▶ Your task
Repeat only the lines from the one containing "Viewport: 406px width, 233px" to the final line below, exactly as they read, and leave every picture out.

▶ Records to use
+-------+

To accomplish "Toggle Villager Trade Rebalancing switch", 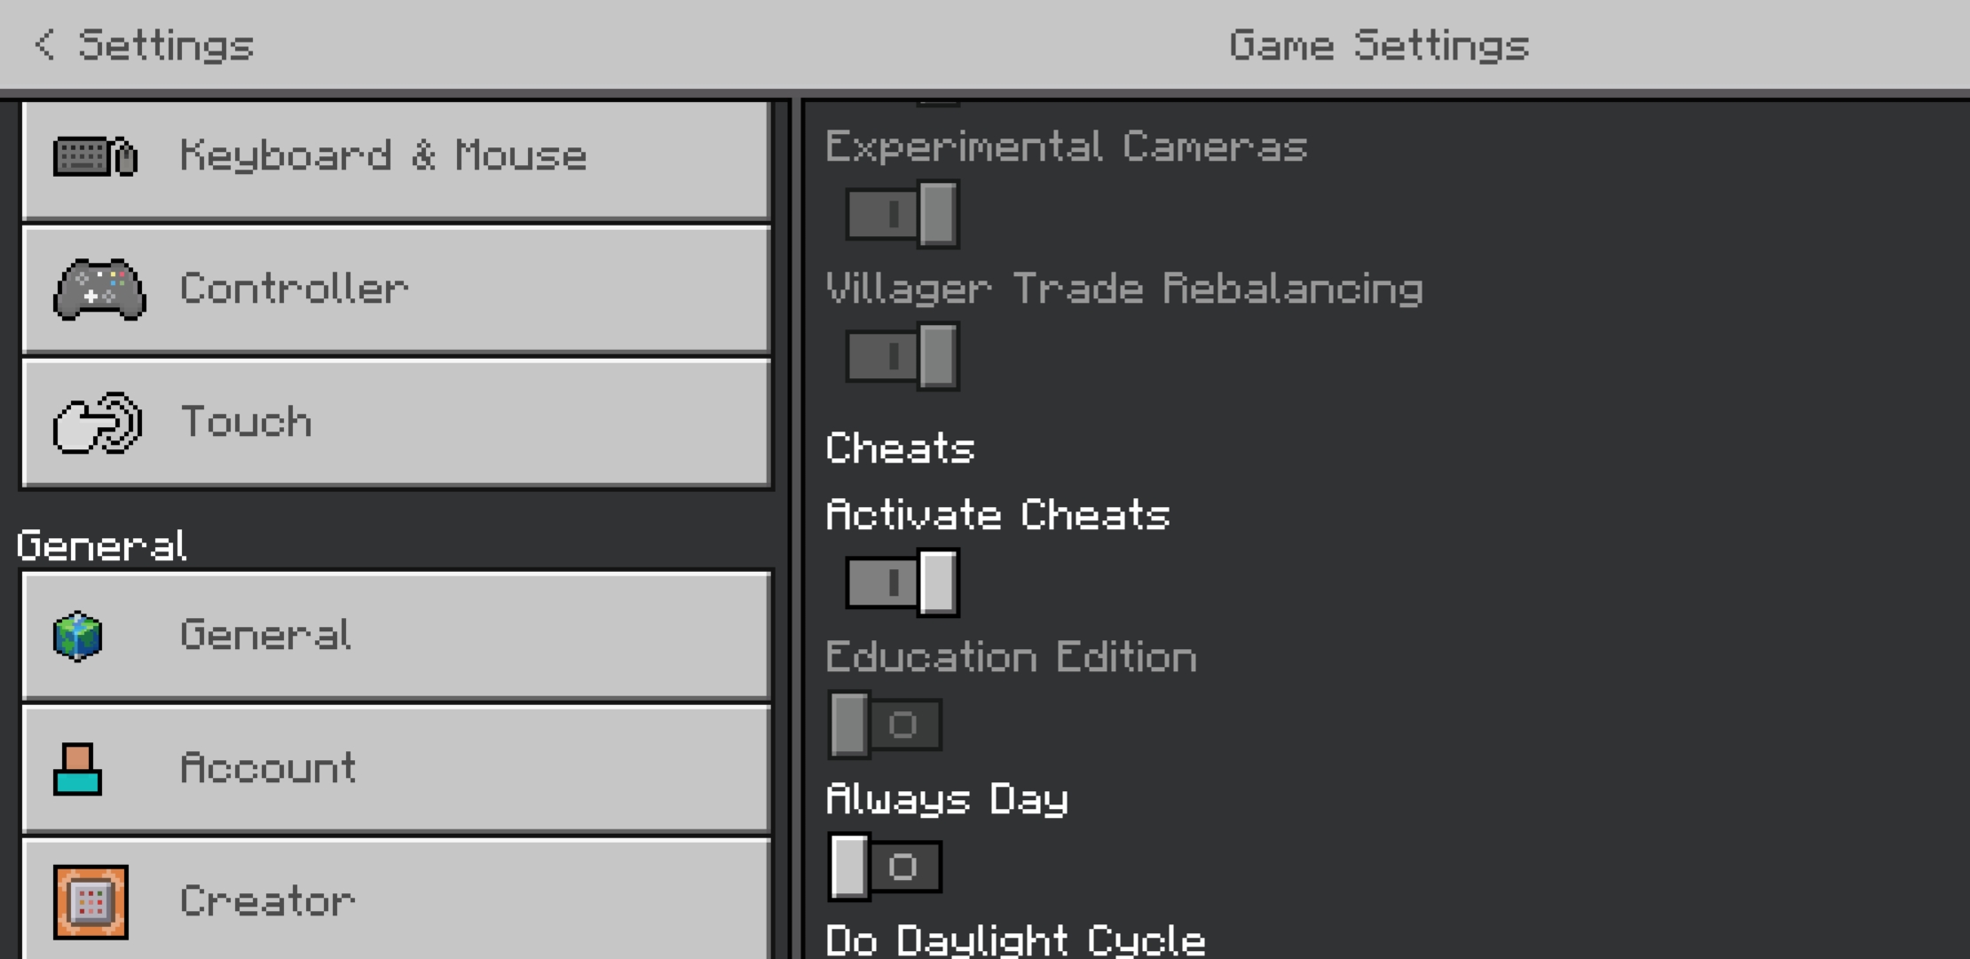I will click(902, 356).
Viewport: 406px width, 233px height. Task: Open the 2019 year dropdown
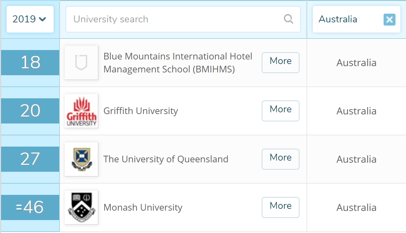pyautogui.click(x=30, y=19)
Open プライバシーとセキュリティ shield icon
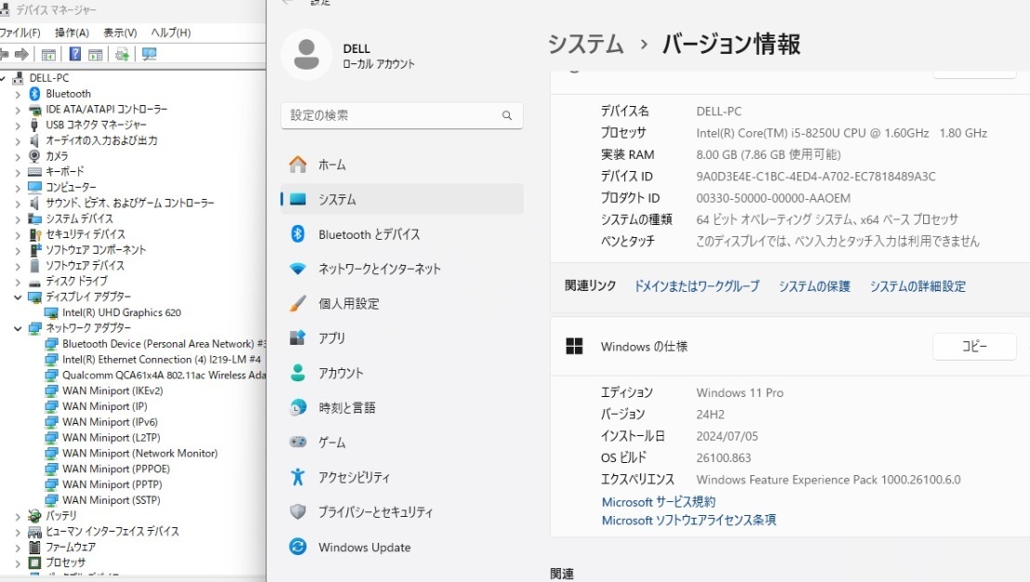Image resolution: width=1030 pixels, height=582 pixels. 296,512
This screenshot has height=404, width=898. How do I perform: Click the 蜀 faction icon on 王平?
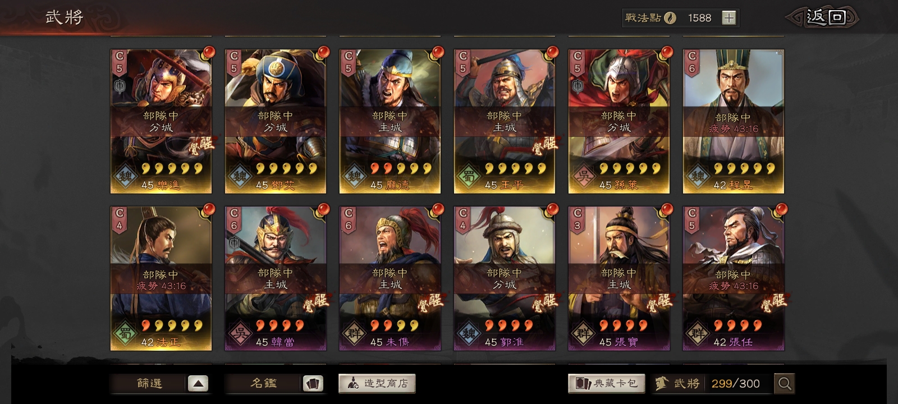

+-------+

▶ Task response
Viewport: 406px width, 233px height. Task: Open the 2019 year dropdown
pyautogui.click(x=30, y=19)
Open プライバシーとセキュリティ shield icon
Image resolution: width=1030 pixels, height=582 pixels. 296,512
This screenshot has height=404, width=898. How do I perform: Click the 蜀 faction icon on 王平?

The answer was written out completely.